家でも店でも!シューマイ人気上昇中 都内に専門店続々

 定番のおかずの一つ「シューマイ」の専門店が東京都内で増えていて、進化を見せています。また、自宅でシューマイを楽しむ人も増えるなど盛り上がりをみせています。なぜ今、シューマイが注目されているのか取材しました。 港区新橋にある「Tokyo焼売(シューマイ)マニア」は2020年2月にオープンしたシューマイ専門店です。王道のシューマイはもちろんのこと、唐辛子と山椒を練り込んだ「しびれ焼売」や、錦糸卵をまとわせた「錦糸焼売」など、味も見た目も今までとは一味違うシューマイが多くそろっています。中でも店の一押しは、ホワイトソースで煮込んだ「焼売のクリーム煮」です。 常時10種類以上のシューマイが楽しめる専門店を始めた理由について、店の中橋薫樹さんは「シューマイを食べたくても食べられる場所が少なく、1、2種類しかない店が多い。たくさんの種類を食べてもらいたいと思って専門店を作りました」と話しています。 渋谷には、鴨や仔羊を使ったシューマイも扱う「焼売酒場 小川」もあります。「元々フランス料理をやっていた」と店の小川将さんは語り、まさに中華とフランス料理のコラボレーションです。鴨のシューマイはホオズキとからしを合わせたソースで頂きます。 ほかにも、都内では相次いでシューマイの専門店がオープンしています。“シューマイのニューウェーブ”が台頭する中、2020年6月には「日本シュウマイ協会」も設立されました。シュウマイ協会の発起人で「シューマイ専門家」のシュウマイ潤さんはシューマイブームの理由を「新型コロナの影響が結構大きな要素。外食が減って家で食べる機会が増えた。家で食べる時に、選択肢として冷凍やチルドのシューマイの価値が再認識されたのが大きい」と話します。 それを裏付けるデータがあります。味の素冷凍食品によりますと、2020年の8月から12月の5カ月間、冷凍シューマイの売り上げは前年に比べ1.5倍ほどに伸びています。
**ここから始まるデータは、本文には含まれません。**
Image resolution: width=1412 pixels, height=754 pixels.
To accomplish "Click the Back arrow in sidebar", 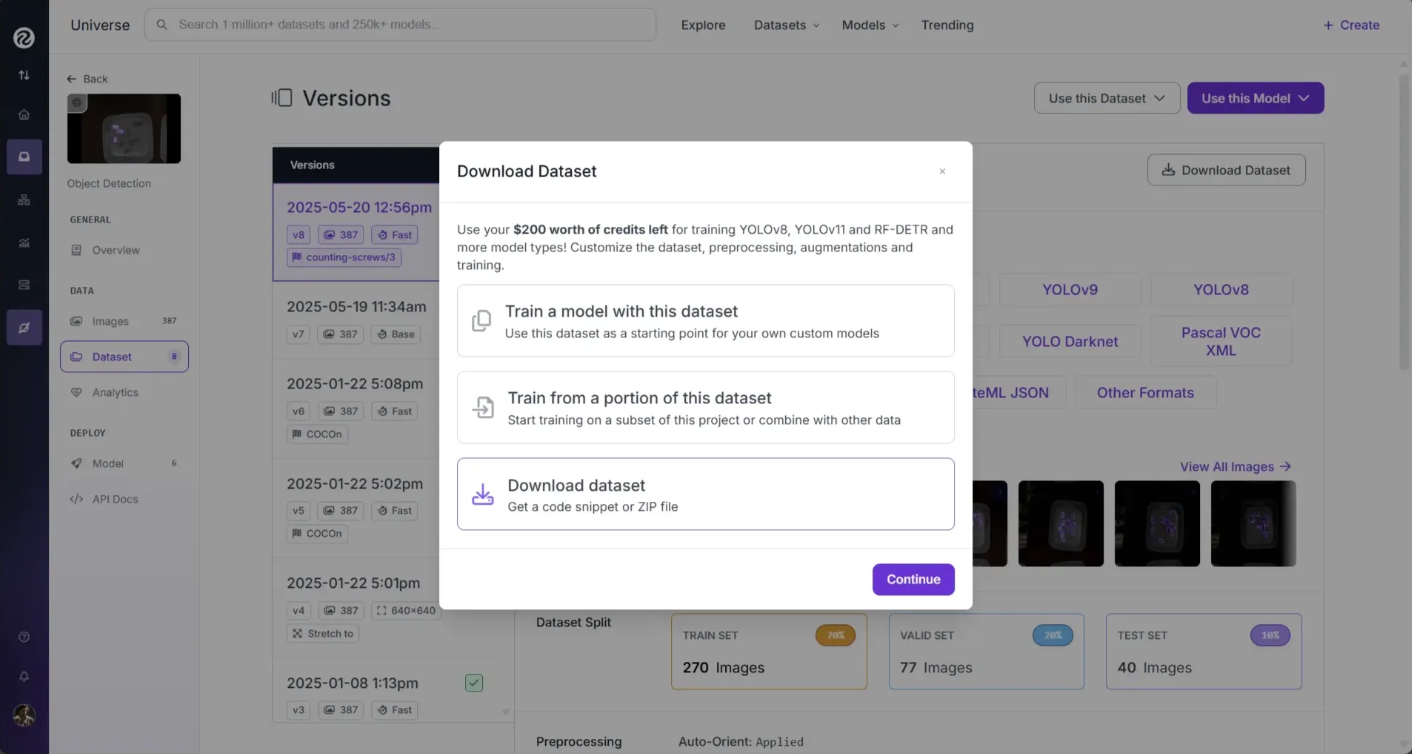I will (x=72, y=79).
味の素冷凍食品は、ホームページでシューマイを使ったレシピを掲載するなど、シューマイ販売に力を入れています。 YouTubeでは、家庭で簡単にシューマイを作る動画が人気になっています。シューマイの皮をたこ焼き器の穴に押し込み、上から肉を詰め、水を入れて焼くだけという動画は、ステイホームの中、家族みんなで楽しく作れると話題となっています。 店でも家でも加熱する「シューマイ人気」で、ブームはまだまだ続きそうです。